**Exercise**
Find the line with "Viewport: 1077px width, 566px height.". Repeat it and each line after it, exactly, down to the end of the records below.

*** Extracted information

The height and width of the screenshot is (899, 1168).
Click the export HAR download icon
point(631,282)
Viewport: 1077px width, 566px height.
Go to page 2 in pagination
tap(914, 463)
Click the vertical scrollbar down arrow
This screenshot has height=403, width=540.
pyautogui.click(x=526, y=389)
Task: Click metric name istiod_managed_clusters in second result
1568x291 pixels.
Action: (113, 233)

******

**Expected answer**
Viewport: 1077px width, 566px height.
Go to page 2 in pagination
tap(914, 463)
Click the vertical scrollbar down arrow
This screenshot has height=403, width=540.
pyautogui.click(x=526, y=389)
Task: Click metric name istiod_managed_clusters in second result
1568x291 pixels.
Action: (113, 233)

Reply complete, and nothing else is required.